MongoDB offers five read concern levels: local, available, majority, linearizable, and snapshot. Each trades off between consistency guarantees and performance.

Read Concern Local (Default)

"local" returns the most recent data on the node that handles the query, regardless of whether that data has been replicated to other nodes. This is the default for all reads against the primary. It offers the lowest isolation — a subsequent failover could roll back the data you just read.

const { MongoClient } = require("mongodb");

async function readLocal() {
  const client = new MongoClient("mongodb://localhost:27017");
  await client.connect();
  const db = client.db("shop");
  const orders = db.collection("orders");

  const doc = await orders.findOne(
    { _id: "order-1001" },
    { readConcern: { level: "local" } }
  );
  console.log("Read with local concern:", doc);

  await client.close();
}

Use local for non-critical reads where a millisecond of latency matters more than theoretical rollback — real-time analytics, dashboards, or reporting queries.

Read Concern Majority

"majority" returns data that has been committed to a majority of replica set members. This guarantees the data will not be rolled back. The trade-off is that majority reads may return slightly stale data because they must wait for replication to a majority.

async function readMajority() {
  const client = new MongoClient("mongodb://localhost:27017");
  await client.connect();
  const db = client.db("banking");
  const accounts = db.collection("accounts");

  const balance = await accounts.findOne(
    { accountId: "ACC-4421" },
    { readConcern: { level: "majority" } }
  );
  console.log("Read with majority concern:", balance);

  await client.close();
}

Use majority for mission-critical reads — account balances, payment statuses, or any data where reading a rolled-back value would cause a business problem.

Read Concern Linearizable

"linearizable" provides the strongest guarantee: the read returns the most recent write acknowledged by a majority of the replica set. Linearizable reads are serialized with other operations, so they see a consistent snapshot of the data as of the moment the read completes.

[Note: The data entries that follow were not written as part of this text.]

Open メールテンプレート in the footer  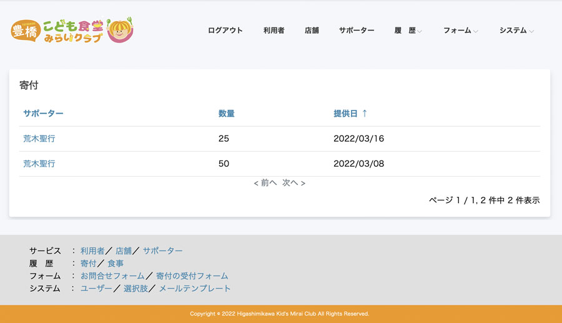[194, 288]
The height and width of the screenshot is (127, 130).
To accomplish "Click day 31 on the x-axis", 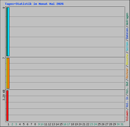I will pos(122,124).
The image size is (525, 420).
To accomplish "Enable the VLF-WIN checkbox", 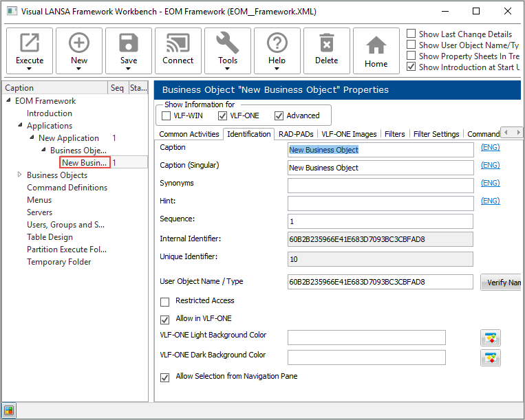I will tap(167, 115).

async function readLinearizable() {
  const client = new MongoClient("mongodb://localhost:27017");
  await client.connect();
  const db = client.db("inventory");
  const items = db.collection("items");

  const item = await items.findOne(
    { sku: "WIDGET-001" },
    { readConcern: { level: "linearizable" }, maxTimeMS: 5000 }
  );
  console.log("Linearizable read:", item);

  await client.close();
}

Linearizable reads are slow — they require a round-trip to a majority of nodes and must complete within maxTimeMS (otherwise they error). Use them only when external consistency is critical, such as leader-election logic or distributed locking.

Read Concern Snapshot

Available with WiredTiger and replica set transactions, "snapshot" returns data from a point-in-time snapshot of the majority-committed data. It is used with multi-document transactions that require a consistent view across multiple collections.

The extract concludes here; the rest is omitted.